Before using FILSUVEZ, tell your healthcare provider about all of your medical conditions, including if you:

• are pregnant or plan to become pregnant. It is not known if FILSUVEZ will harm your unborn baby.
• are breastfeeding or plan to breastfeed. It is not known if FILSUVEZ passes into your breast milk.

Tell your healthcare provider about all the medicines you take, including prescription and over-the-counter medicines, vitamins and herbal supplements.

How should I use FILSUVEZ?

See the detailed “Instructions for Use” that comes with FILSUVEZ for information on how to apply FILSUVEZ.

• Use FILSUVEZ exactly as your healthcare provider tells you to use it.
• Clean wounds before applying FILSUVEZ as instructed by your healthcare provider.
• Wash hands before applying FILSUVEZ or wear gloves.
• Apply FILSUVEZ at each dressing change until the wound is healed.
• Check the expiration date on the FILSUVEZ tube. Do not use FILSUVEZ if the expiration date has passed. Call your pharmacist or healthcare provider for instructions.
• The tube of FILSUVEZ is for one-time use only. After the tube has been opened, apply the gel right away. Throw away any remaining gel and the tube after use.
• Wash hands after applying FILSUVEZ and caring for wounds.
• Do not use around or get FILSUVEZ in the eyes, or mucous membrane areas examples are mouth, vagina or anus.
• If you get FILSUVEZ in your eyes or mucous membrane area, rinse with clean water right away. Contact your healthcare provider if you have any discomfort.
• If the wounds you are treating with FILSUVEZ become infected, stop treatment and contact your healthcare provider. Signs or symptoms of infection may include the wound becoming red, warm, swollen, painful or drains yellow or greenish fluid (pus).

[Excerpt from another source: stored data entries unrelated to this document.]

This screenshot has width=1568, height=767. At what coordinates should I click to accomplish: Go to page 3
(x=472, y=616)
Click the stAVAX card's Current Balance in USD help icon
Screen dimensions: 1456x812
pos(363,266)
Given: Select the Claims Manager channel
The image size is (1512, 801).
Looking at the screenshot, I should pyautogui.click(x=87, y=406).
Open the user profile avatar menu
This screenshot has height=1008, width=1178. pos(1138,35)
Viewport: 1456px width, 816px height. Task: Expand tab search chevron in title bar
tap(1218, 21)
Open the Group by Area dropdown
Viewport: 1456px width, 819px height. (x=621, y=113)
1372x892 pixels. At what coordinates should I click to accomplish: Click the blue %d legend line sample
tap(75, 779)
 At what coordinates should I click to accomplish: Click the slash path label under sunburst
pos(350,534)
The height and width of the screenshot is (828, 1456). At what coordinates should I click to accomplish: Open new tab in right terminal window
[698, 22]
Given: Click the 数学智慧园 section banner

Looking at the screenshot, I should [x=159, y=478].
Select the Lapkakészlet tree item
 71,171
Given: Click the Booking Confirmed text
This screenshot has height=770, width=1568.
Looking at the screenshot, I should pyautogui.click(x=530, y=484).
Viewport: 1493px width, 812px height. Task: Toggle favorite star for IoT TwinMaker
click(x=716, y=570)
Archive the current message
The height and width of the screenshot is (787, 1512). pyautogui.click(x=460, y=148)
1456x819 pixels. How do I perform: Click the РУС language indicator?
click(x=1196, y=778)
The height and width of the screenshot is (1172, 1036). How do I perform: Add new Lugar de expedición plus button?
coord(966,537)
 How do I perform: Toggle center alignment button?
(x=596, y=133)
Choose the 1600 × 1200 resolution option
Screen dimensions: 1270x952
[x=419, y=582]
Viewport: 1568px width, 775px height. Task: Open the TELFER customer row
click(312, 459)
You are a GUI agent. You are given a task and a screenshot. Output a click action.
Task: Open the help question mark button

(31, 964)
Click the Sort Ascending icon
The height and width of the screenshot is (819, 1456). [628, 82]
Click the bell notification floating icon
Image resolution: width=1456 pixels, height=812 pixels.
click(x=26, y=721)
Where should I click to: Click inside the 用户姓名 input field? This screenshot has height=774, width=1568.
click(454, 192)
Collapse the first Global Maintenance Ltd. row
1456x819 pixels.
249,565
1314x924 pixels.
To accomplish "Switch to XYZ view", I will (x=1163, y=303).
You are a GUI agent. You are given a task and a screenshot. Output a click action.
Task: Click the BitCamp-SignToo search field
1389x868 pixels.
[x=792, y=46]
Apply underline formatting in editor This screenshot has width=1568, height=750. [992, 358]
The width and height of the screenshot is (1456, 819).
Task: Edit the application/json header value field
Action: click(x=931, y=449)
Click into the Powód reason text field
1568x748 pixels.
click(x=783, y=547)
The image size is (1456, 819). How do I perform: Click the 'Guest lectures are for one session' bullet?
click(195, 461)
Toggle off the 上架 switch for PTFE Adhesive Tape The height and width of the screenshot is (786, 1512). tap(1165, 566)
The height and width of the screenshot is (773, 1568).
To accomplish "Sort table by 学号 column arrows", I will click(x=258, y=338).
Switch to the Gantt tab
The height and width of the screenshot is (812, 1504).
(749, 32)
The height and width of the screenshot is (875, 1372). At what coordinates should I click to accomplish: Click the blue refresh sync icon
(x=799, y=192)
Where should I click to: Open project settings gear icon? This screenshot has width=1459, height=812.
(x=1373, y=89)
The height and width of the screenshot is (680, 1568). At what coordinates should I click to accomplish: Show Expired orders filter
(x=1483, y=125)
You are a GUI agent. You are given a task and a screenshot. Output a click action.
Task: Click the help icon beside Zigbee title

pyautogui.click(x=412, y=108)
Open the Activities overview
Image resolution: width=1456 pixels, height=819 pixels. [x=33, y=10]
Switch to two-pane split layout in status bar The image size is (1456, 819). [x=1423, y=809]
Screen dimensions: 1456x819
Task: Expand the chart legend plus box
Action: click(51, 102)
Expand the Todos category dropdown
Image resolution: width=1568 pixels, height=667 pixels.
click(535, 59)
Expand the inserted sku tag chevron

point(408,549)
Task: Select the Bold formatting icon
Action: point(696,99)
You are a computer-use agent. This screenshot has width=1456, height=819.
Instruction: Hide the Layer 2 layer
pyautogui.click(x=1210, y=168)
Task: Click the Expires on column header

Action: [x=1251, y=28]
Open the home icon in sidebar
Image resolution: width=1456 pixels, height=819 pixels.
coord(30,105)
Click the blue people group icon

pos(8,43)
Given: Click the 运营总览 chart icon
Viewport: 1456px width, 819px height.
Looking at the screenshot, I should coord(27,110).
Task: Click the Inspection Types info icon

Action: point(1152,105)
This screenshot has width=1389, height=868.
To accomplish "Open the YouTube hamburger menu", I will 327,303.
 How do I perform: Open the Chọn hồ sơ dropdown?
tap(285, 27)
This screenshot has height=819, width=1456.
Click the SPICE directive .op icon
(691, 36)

What are the possible side effects of FILSUVEZ?

FILSUVEZ may cause serious side effects including:

• Allergic reactions. Allergic reactions and skin reactions to FILSUVEZ may include the following symptoms: red itchy bumps (hives), skin rash, redness or itching. If you get any of these symptoms, stop using FILSUVEZ right away and call your healthcare provider.

The most common side effect of FILSUVEZ is application site reactions, such as pain and itchy skin.

These are not all the possible side effects of FILSUVEZ.

Call your doctor for medical advice about side effects. You may report side effects to FDA at 1-800-FDA-1088.

How should I store FILSUVEZ?

• Store FILSUVEZ at room temperature between 68°F to 77°F (20°C to 25°C). Do not freeze.
• FILSUVEZ is for one-time use only. Throw away (dispose of) any remaining FILSUVEZ and the tube right away after use in household trash or through a drug take-back option, if available. Go to www.fda.gov/drugdisposal for more information on drug disposal.

Keep FILSUVEZ and all medicines out of the reach of children.

General information about the safe and effective use of FILSUVEZ

Medicines are sometimes prescribed for purposes other than those listed in a Patient Information leaflet. Do not use FILSUVEZ for a condition for which it was not prescribed. Do not give FILSUVEZ to other people, even if they have the same symptoms that you have. It may harm them. You can ask your pharmacist or healthcare provider for information about FILSUVEZ that is written for healthcare professionals.

What are the ingredients in FILSUVEZ?

Active ingredient: birch triterpenes

Inactive ingredients: refined sunflower oil

This Patient Information has been approved by the U.S. Food and Drug Administration.